- Theatrical release poster
- Directed by: Jeethu Joseph
- Written by: Jeethu Joseph
- Produced by: G. George; Anto Padinjarekkara;
- Starring: Prithviraj Sukumaran; Balachandra Menon; Neeraj Madhav; Pasupathy; Jayaprakash; Divya Pillai;
- Cinematography: Shamdat Sainudeen
- Edited by: Ayoob Khan
- Music by: Anil Johnson
- Production company: Fine Tune Pictures
- Distributed by: Central Pictures Release & Tricolor Entertainment
- Release date: 8 September 2016;
- Running time: 139 minutes
- Country: India
- Language: Malayalam
- Box office: ₹ 15.25 crores

= Oozham =

Oozham : It's Just A Matter Of Time is a 2016 Indian Malayalam-language action thriller film written and directed by Jeethu Joseph. The film stars Prithviraj Sukumaran, Balachandra Menon, Pasupathy, Neeraj Madhav, Jayaprakash, and Divya Pillai. Shamdat Sainudheen handled the cinematography. The film revolves around a demolition expert who teams up with his fiancée and brother to avenge the deaths of their family members from the corrupt scientist who got them killed.

The film released on 8 September 2016. This film was remade in Marathi as Grey starring Vaibhav Tattvawadi in the lead role.

== Plot ==
Kovai Krishnamoorthy is an honest health inspector in Tamil Nadu, whose son Surya works as a demolition expert in the US. One day while in a video chat with his sister Aishwarya, Surya witness some goons entering his house and murdering his whole family, leaving him devastated. On the same day, Surya's girlfriend Gayathri's brother SP Parthasarathy is also killed. Surya, along with his adopted brother Ajmal, an ex-software engineer and Gayathri set out to find the reason behind the killings. Ajmal remembers that Krishnamoorthy has stored something in his email account which would lead them to deduce about the killings.

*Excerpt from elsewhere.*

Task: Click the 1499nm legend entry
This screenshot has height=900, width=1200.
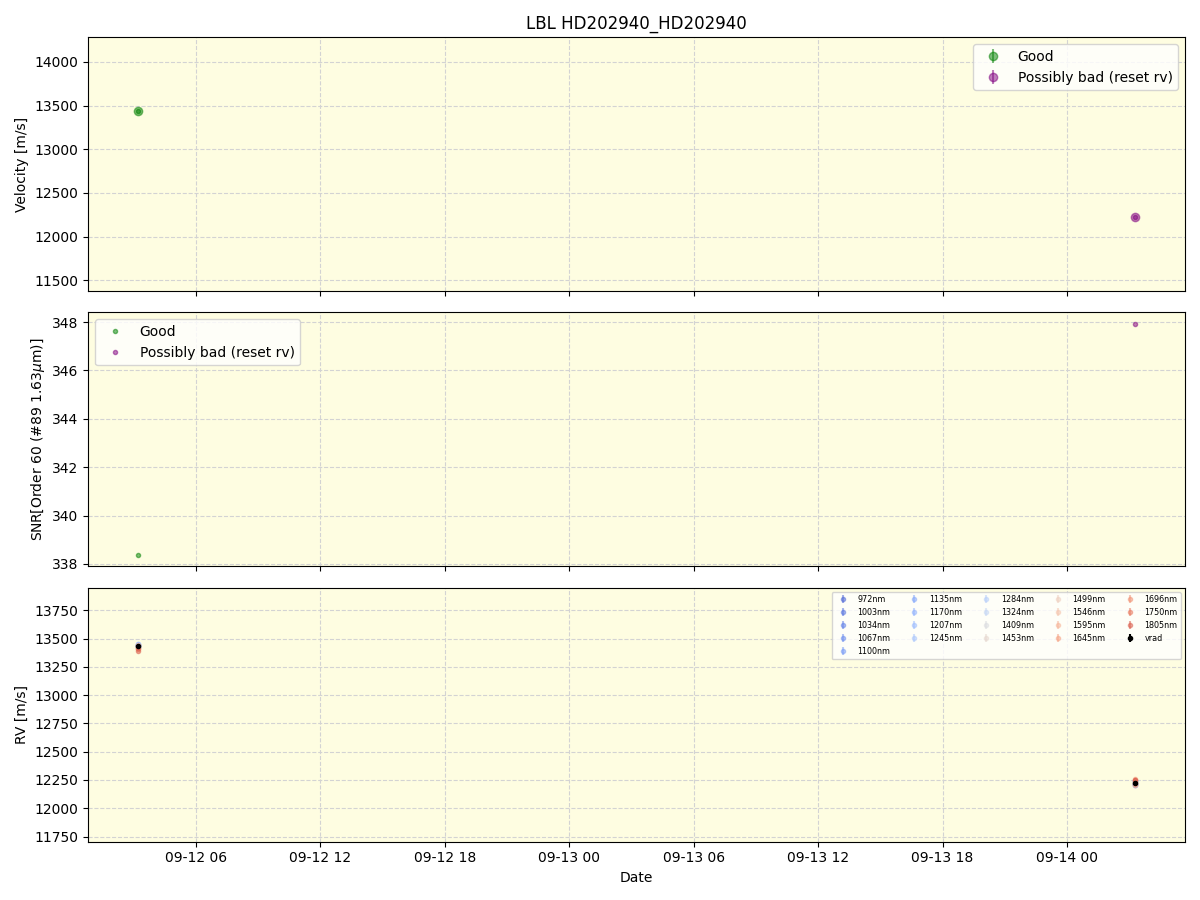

They checks the mail and learns that Krishnamoorthy and Parthasarathy were investigating about an epidemic outbreak in Tamil Nadu where they learn that Wilfred Marcus, the owner of a pharmaceutical company called Alpha Remedies is the mastermind behind Krishnamoorthy's and Parathasarthy's deaths as they were about to expose his involvement in spreading the outbreak and providing medicines for profits. After learning this, Surya, Ajmal and Gayathri heads to the Commissioner office to expose Marcus, but they learn that the ACP N. Venkatachalapathy is actually Marcus's henchman and was also there as one of the goons on the day when Surya's family was killed.

The trio begins to trail them where they kills Venkatachalapathy in his residence using a bomb implanted on his TV then kills the company's general manager Karthikeyan at his office in a similar way . Marcus realizes that someone is tailing them and decide to hire "Captain" Anand Chathuranga, an ex-bomb squadron of the Sri Lankan Army who is now a freelancer and an explosive expert to protect them. Gayathri pretends to befriend Marcus's younger son Andrew and manages to kill him by using the same explosive implanted as a phone. After checking the details of the persons who were eliminated by Marcus, they concludes that Surya is behind all this. Anand, Marcus and his elder son Edward heads to leave for Australia, but Surya manages to bomb Edward's car with a magnetic bomb, thus killing him.

Meanwhile, SP Mohammed Riyas is appointed to investigate the killings, where he learns about Krishnamoorthy and Parthasarathy's murder has a connection with Marcus and deduce that Surya is the killer and tries to arrest him, but Surya manages to warn him to not interfere in his way. Anand and Marcus announces a reward of ₹10 million to find Surya, where a doctor gives away Ajmal's and Gayathri's location to Marcus, while Anand tails Surya at his hideout in Coimbatore and manages to capture him. The trio are strapped with Surya's own Remote Controlled bomb where Marcus and team heads some distance to see them die and triggers the bomb. The bomb doesn't explode but moments later its Remote control explodes killing Anand, Marcus and his henchmen. Surya and others leave, thus avenging their injustice.

== Production ==
After completing Life of Josutty, director Jeethu Joseph announced his next film entitled Oozham which features Prithviraj Sukumaran in the lead. The film marks the second collaboration of Jeethu and Prithviraj who had worked earlier in the 2013 crime thriller film Memories.
The title "Oozham" is designed as a spider caught in a web, symbolizing the entrapment of victims according to the basic story.

==Release==
The film released on 8 September 2016 in 97 screens in Kerala.

===Box office===
The film collected ₹1.25 crore in the opening day from Kerala box office. The first 4 days weekend collection is estimated at ₹4.45 crore. The film grossed ₹15.25 crore in 25 days run from Kerala box office.